#### Action item
Find the line with "Next (151, 2428)" in the records below, then please transcribe it and every later line exactly, omitting the pictures and adding nothing.

#### Data listing
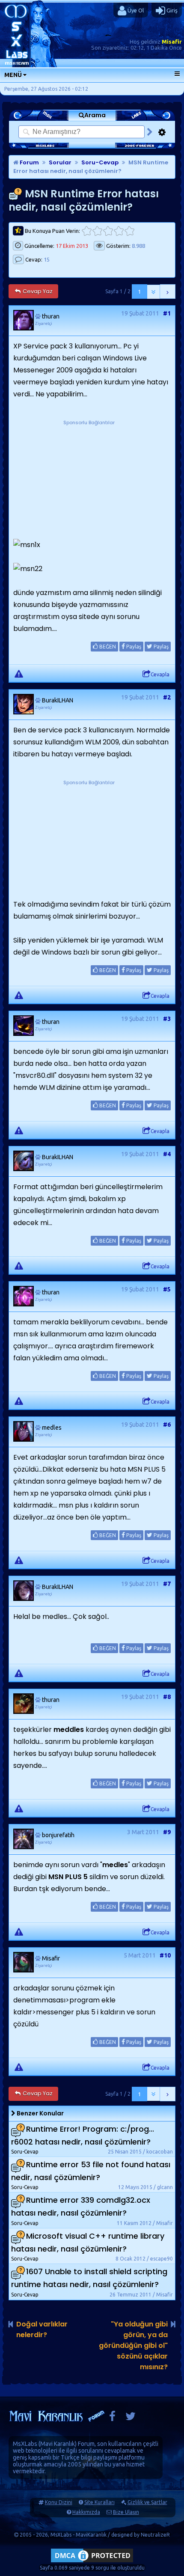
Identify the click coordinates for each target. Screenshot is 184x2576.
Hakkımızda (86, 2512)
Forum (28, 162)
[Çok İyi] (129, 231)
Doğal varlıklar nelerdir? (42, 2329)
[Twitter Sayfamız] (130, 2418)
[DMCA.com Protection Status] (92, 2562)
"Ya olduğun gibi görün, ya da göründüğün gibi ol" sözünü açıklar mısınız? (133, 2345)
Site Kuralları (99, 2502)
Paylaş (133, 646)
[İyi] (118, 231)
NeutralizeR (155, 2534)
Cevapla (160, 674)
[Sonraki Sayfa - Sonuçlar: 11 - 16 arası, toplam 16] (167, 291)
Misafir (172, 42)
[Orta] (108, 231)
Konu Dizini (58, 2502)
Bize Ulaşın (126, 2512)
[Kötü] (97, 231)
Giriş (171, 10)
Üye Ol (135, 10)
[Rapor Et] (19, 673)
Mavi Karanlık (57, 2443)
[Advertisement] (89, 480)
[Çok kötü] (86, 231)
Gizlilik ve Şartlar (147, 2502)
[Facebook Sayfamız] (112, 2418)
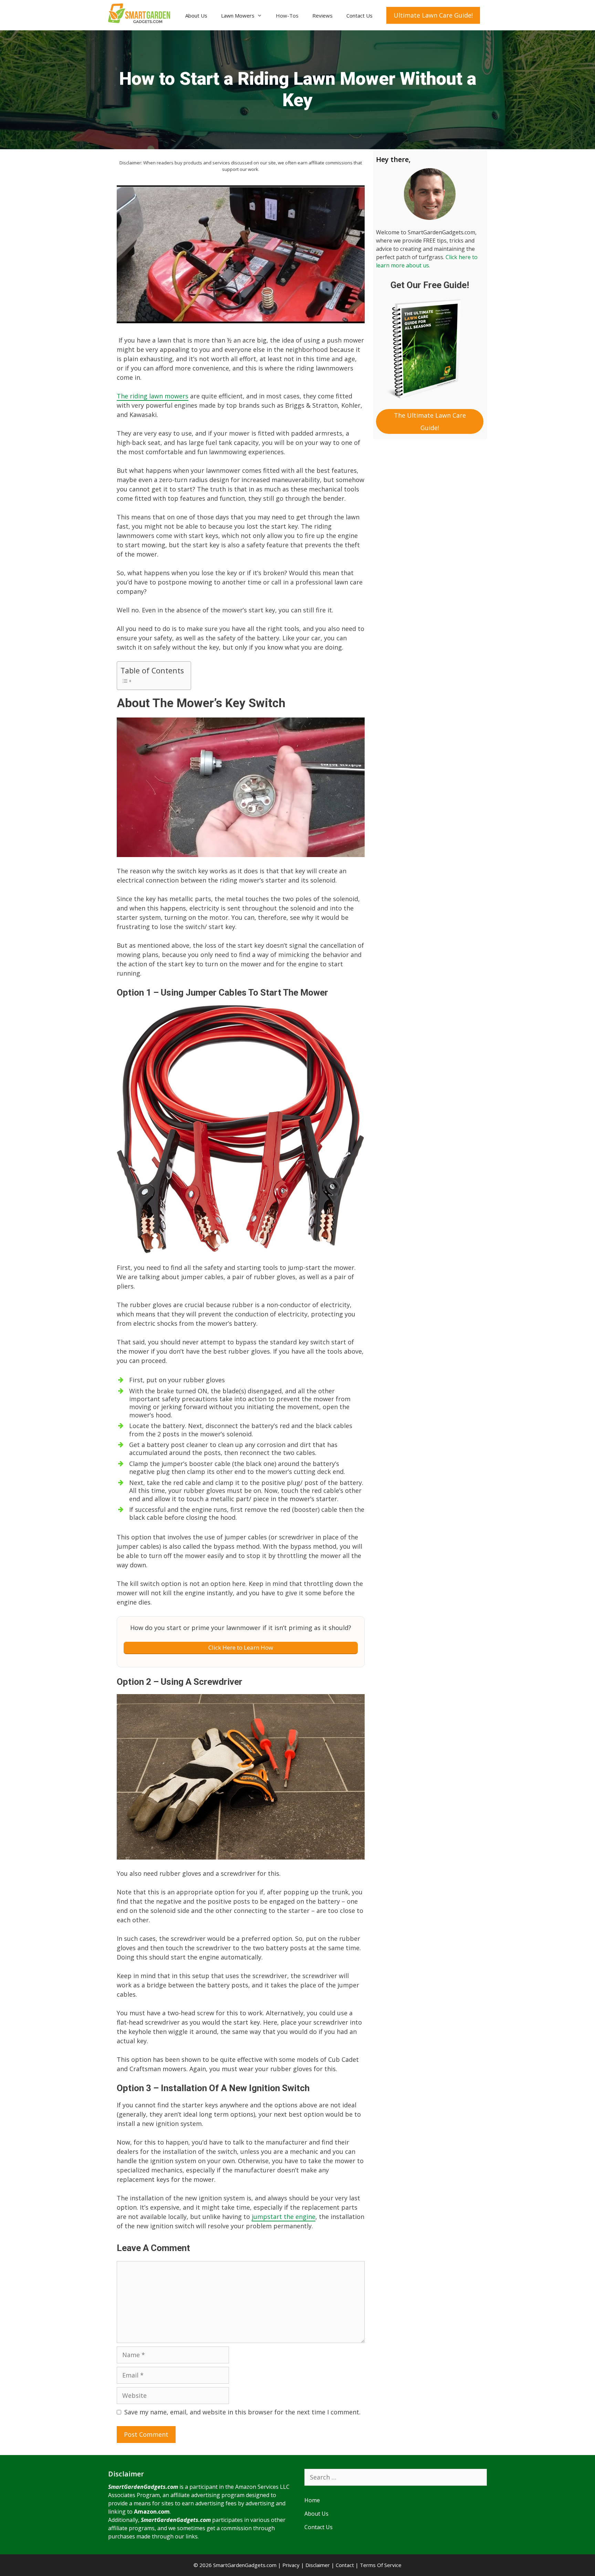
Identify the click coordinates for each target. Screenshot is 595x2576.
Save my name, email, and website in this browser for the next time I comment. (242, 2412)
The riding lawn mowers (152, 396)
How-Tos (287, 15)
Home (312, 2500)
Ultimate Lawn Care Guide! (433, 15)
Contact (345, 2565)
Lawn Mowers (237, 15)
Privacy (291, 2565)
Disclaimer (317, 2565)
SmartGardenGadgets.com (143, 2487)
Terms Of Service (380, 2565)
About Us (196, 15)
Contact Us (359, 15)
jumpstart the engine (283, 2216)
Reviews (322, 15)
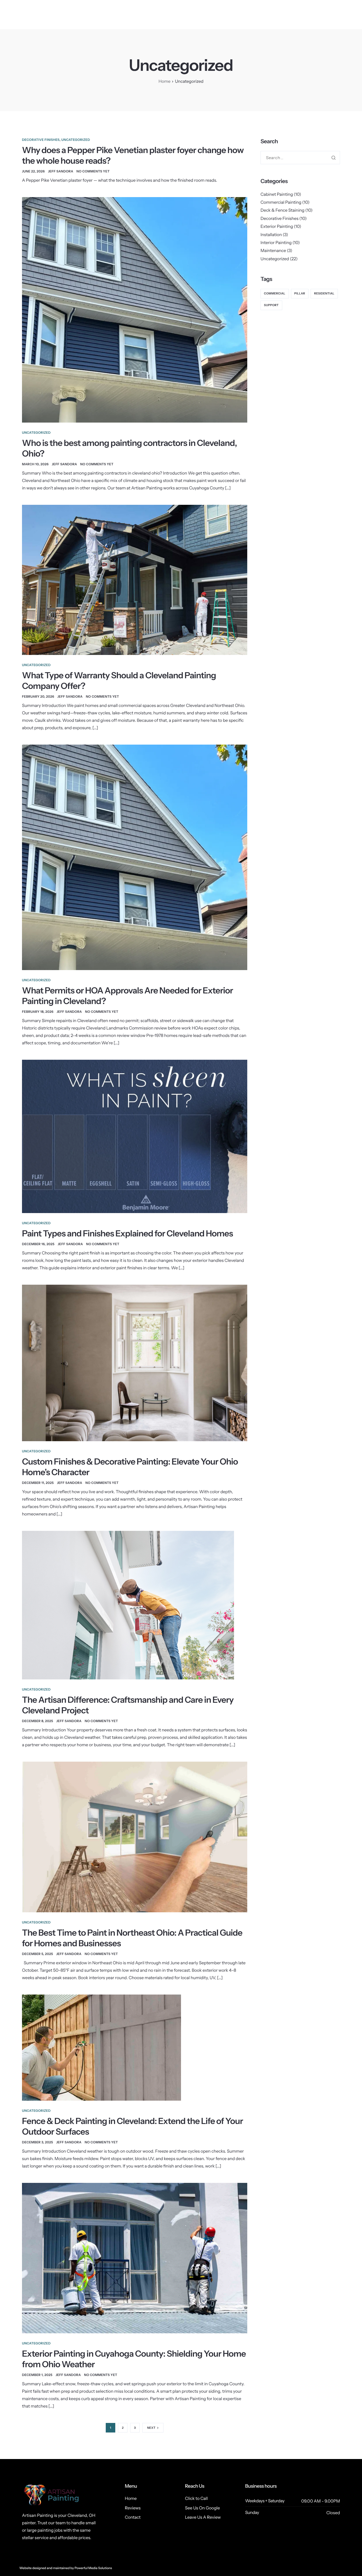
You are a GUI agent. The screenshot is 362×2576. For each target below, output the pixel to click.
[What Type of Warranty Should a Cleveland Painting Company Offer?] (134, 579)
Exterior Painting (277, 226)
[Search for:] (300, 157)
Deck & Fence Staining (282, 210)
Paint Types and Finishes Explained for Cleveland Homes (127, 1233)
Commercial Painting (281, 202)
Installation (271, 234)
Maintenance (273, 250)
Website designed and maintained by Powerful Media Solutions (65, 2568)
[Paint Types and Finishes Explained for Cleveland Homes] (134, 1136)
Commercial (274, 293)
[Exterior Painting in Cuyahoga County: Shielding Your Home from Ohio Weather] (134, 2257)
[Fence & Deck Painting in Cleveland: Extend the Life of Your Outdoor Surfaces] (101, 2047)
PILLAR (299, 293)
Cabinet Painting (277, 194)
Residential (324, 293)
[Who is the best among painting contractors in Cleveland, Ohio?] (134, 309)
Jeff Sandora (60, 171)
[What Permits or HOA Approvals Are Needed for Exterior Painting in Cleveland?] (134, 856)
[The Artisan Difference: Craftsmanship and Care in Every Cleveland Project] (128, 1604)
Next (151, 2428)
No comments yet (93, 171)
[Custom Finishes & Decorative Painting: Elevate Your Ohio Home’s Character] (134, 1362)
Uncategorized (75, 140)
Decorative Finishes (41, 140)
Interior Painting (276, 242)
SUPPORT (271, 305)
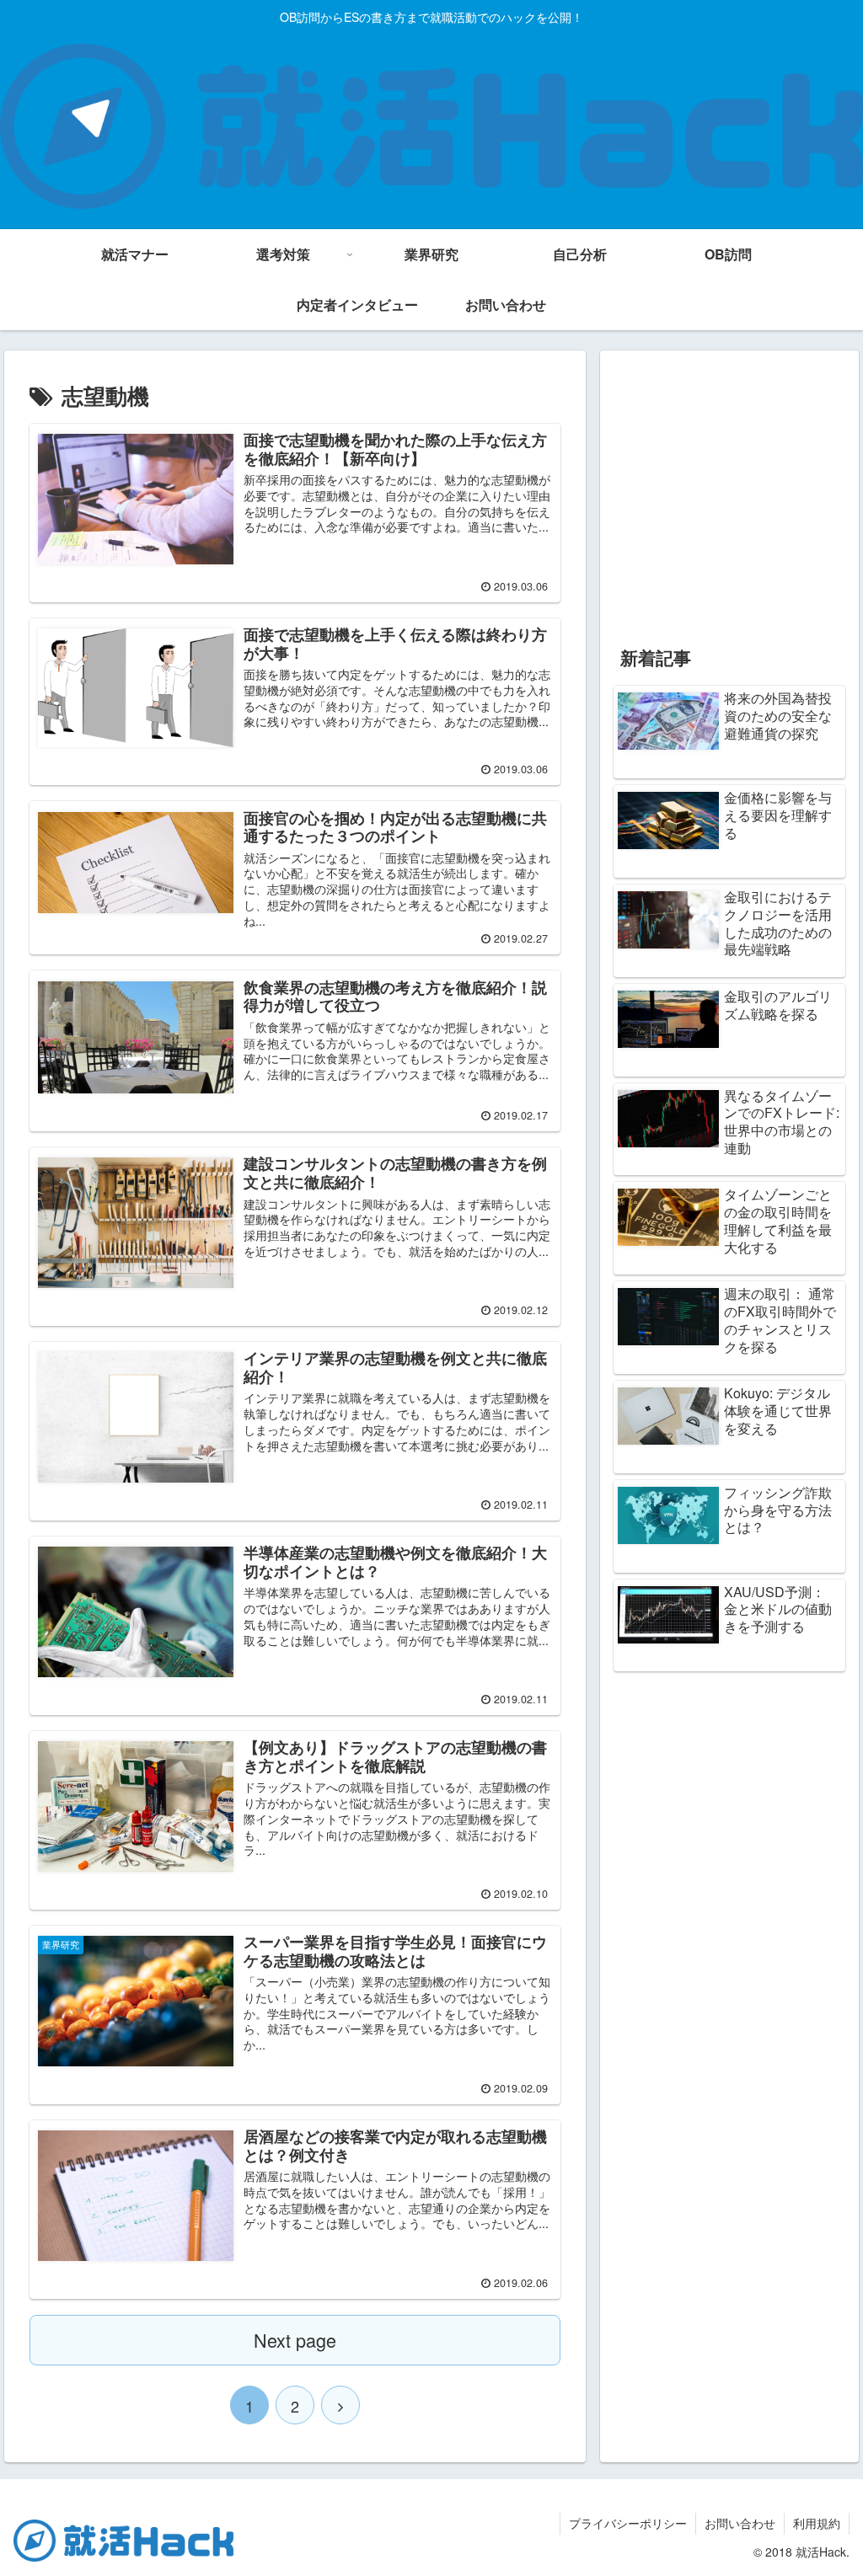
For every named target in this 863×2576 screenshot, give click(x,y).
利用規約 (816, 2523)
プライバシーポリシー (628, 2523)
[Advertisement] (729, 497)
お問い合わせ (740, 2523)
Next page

#### Task result
Next (151, 2428)
No comments yet (93, 171)
[Custom Finishes & Decorative Painting: Elevate Your Ohio Home’s Character] (134, 1362)
Uncategorized (75, 140)
Decorative Finishes (41, 140)
Interior Painting (276, 242)
SUPPORT (271, 305)
For every named target in this 863×2576 screenshot, give click(x,y).
利用規約 (816, 2523)
プライバシーポリシー (628, 2523)
[Advertisement] (729, 497)
お問い合わせ (740, 2523)
Next page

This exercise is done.